If you’ve ever played a game of Monopoly, then chances are you’ve paid the “Luxury Tax,” a nice little docking from your wallet for landing in between the two richest properties on the board.
For the Yankees, every baseball season since the tax was instituted in 2003 has paralleled that scenario, as they’ve been forced to pay the tax for having their payroll exceed whatever the threshold has been set at. The Yankees plan to stem that tide come 2014, when the tax threshold is set at $189 million and some of their top prospects are closer to the Majors, but for now, it’s business as usual.
So what does this have to do with Brian Cashman’s winter 2012-13 shopping list?

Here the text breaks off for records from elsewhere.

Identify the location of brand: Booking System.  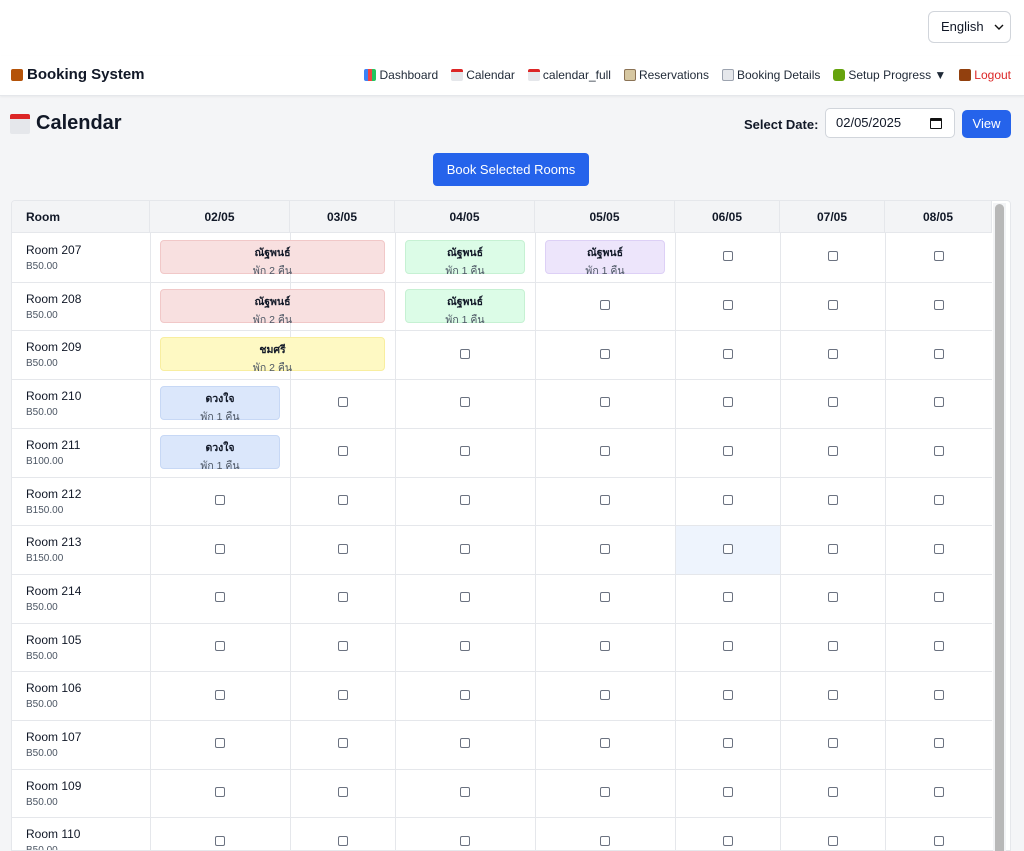
(78, 74).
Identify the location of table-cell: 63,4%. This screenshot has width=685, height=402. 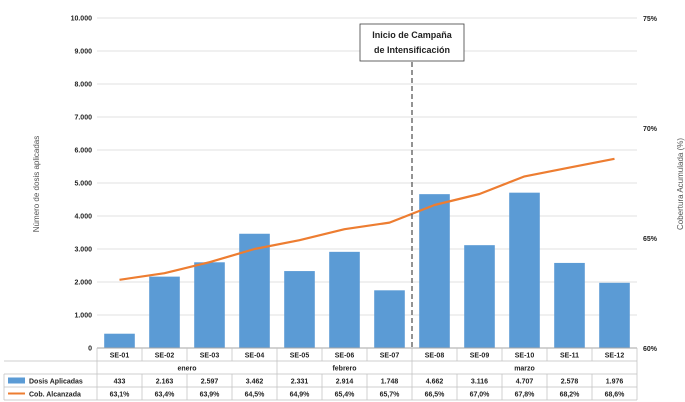
(166, 396).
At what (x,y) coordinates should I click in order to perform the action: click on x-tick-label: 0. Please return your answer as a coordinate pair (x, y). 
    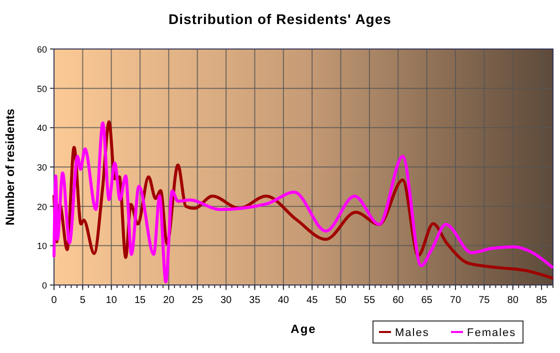
    Looking at the image, I should click on (54, 300).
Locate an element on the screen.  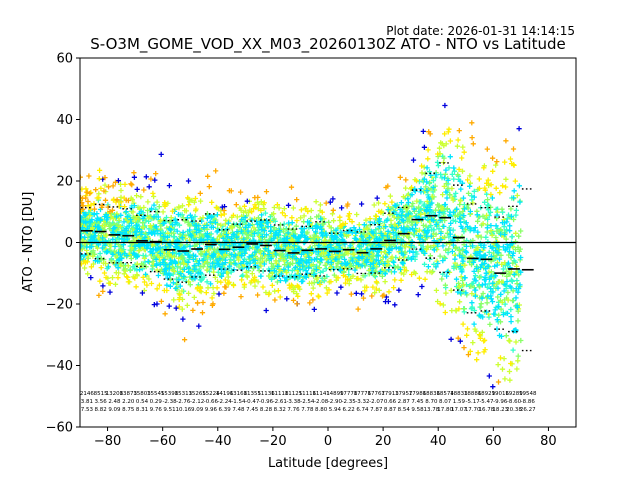
bin-stat-label: 15313 is located at coordinates (184, 394).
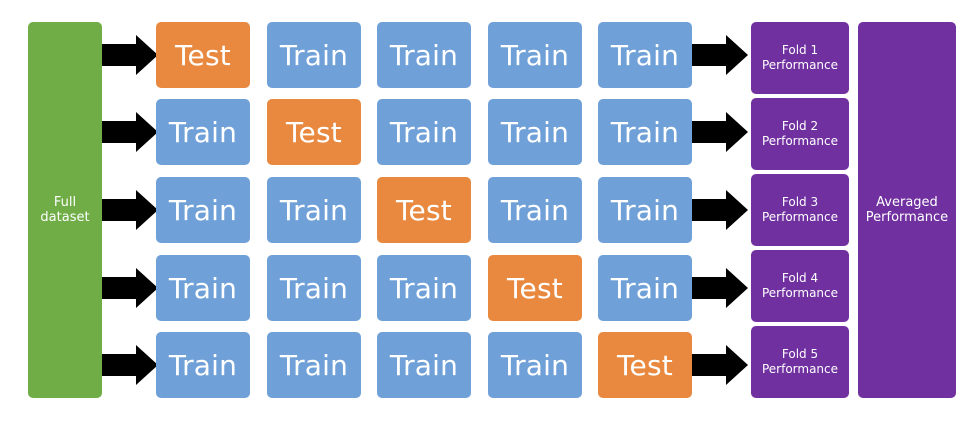 This screenshot has height=426, width=980. I want to click on fold-4-cell-2: Train, so click(314, 288).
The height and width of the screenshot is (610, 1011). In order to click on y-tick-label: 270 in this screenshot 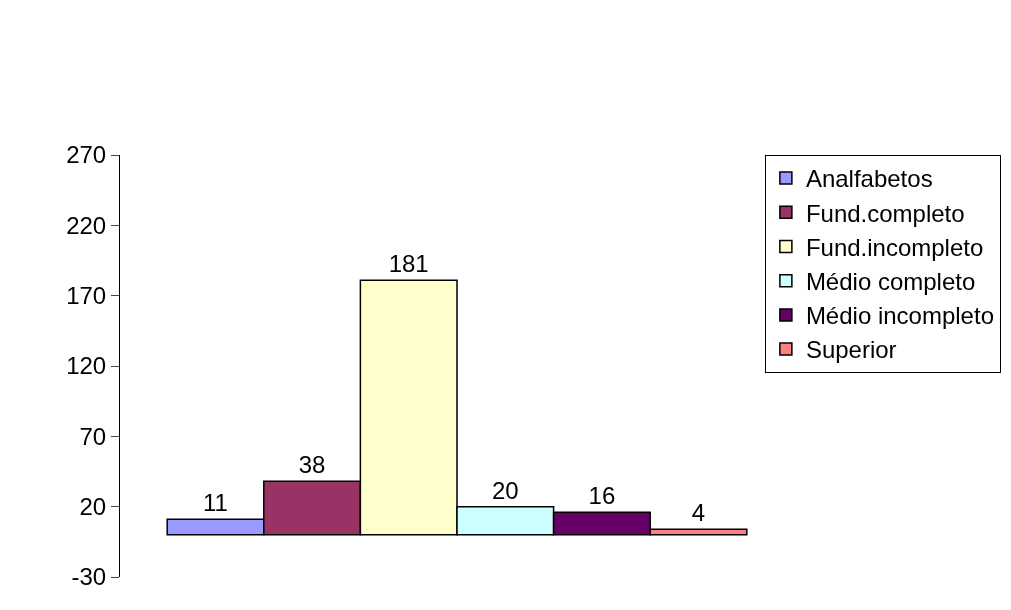, I will do `click(86, 155)`.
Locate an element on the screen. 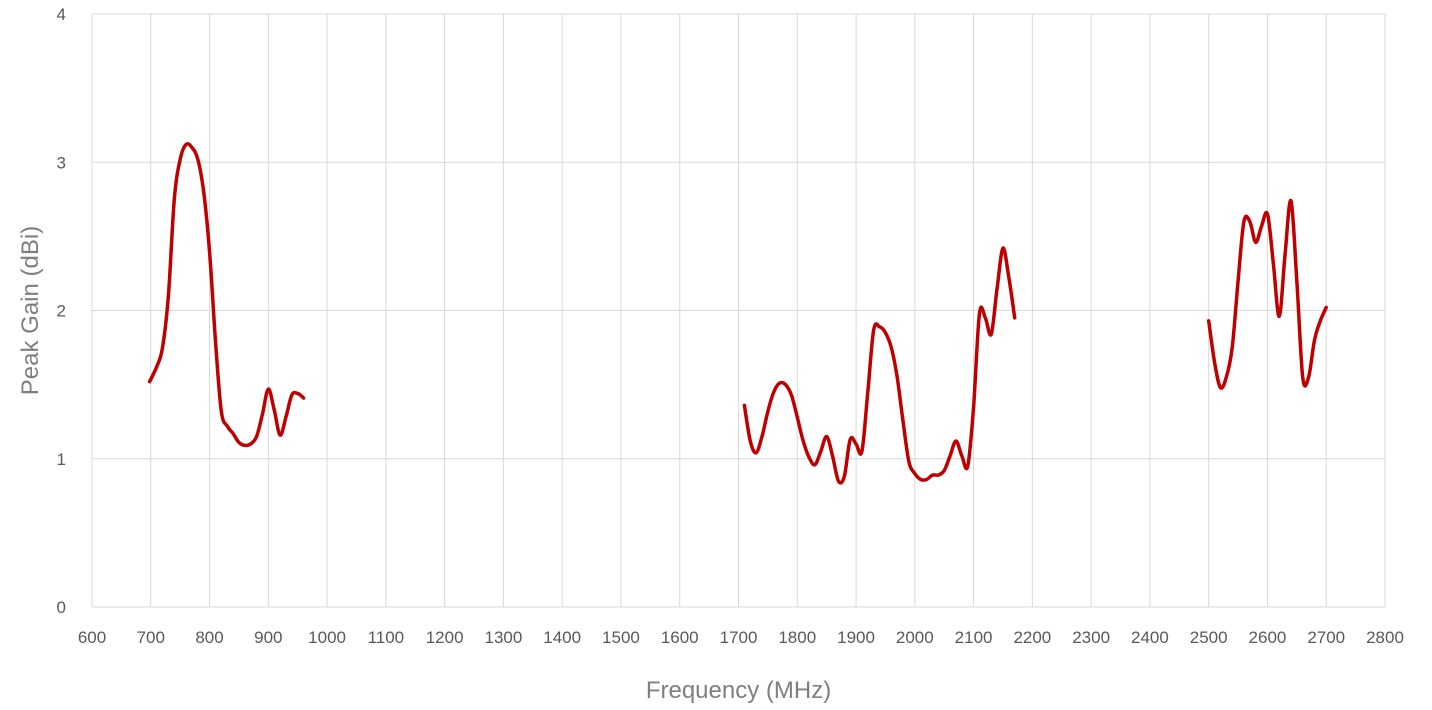  x-tick-label: 2100 is located at coordinates (974, 638).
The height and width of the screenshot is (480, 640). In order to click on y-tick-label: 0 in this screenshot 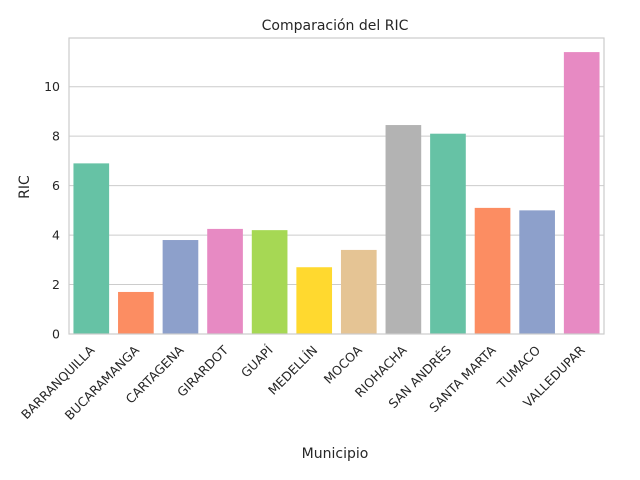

Josh Hamilton, that’s what.
As you may have read, USA Today writer Bob Nightengale Tweeted the following this morning:
The #Yankees, but not GM Brian Cashman, quietly running background check on Josh Hamilton, rival GM says
— Bob Nightengale (@BNightengale) December 7, 2012
Throughout the winter, Hamilton has been purported to get an expensive multi-year deal somewhere…but since reports broke of the Yankees’ link, many in the social media universe have asked why the Yankees don’t either offer someone like Hamilton a huge one-year deal (as in A-Rod money), or just structure a front-loaded contract (again, like A-Rod’s) so that they pay less money in the future.
Answer: The Luxury Tax.
In the long-term, it matters not because the luxury tax isn’t a one-year qualifier. For one-year deals, yes, what you see is what you get – but for players under long-term contract, the “tax hit” is calculated using the average annual value (AAV) of the guaranteed money remaining as its base number, similar to the NHL’s salary cap.
Basically, what that means is that if a player was signed to a two-year, $10 million deal, his value against the tax threshold is $5 million in both seasons – regardless of how the actual money is paid out. For example, Alex Rodriguez’ contract says he will make $29 million in 2013 and $26 million in 2014, but his tax hit in both years will be $27.5 million, because that is the AAV of his deal ($275 million divided by 10 years).
So, even if the Yankees signed someone like Hamilton to a contract that is front-loaded (or even back-loaded), their tax hit would be the same every year no matter what.
In the short-term, there’s two dilemmas. For one, the Yankees know they’re going to pay the tax again in 2013 for sure; the threshold is set at $178 million and the Yankees have over $150 million worth of “tax hit” invested 10 players (plus what they owe Pittsburgh for A.J. Burnett), so it’s almost inevitable that the final 30 who fill out the 40-man roster will push them over the threshold.
But secondly, the tax percentage actually increases this year, which means that the Yankees could pay more than ever before. This year, teams who exceed the threshold for at least the fourth time will pay a 50 percent penalty – a steep raise from the 42.5 percent the Yankees will pay for 2012; that means that for every million dollars they exceed the threshold, they will pay $500,000 in tax on it.
Translation: If they gave someone like Hamilton a one-year, $20 million deal, it would eventually cost them $30 million in actual dollars.
And so, what you’re left with is Brian Cashman and the Yankees brass in perhaps their most challenging off-season so far, trying to find the balance between adding the right pieces and keeping the future payroll manageable enough to meet the $189 million goal in 2014.
And you thought baseball was just a game?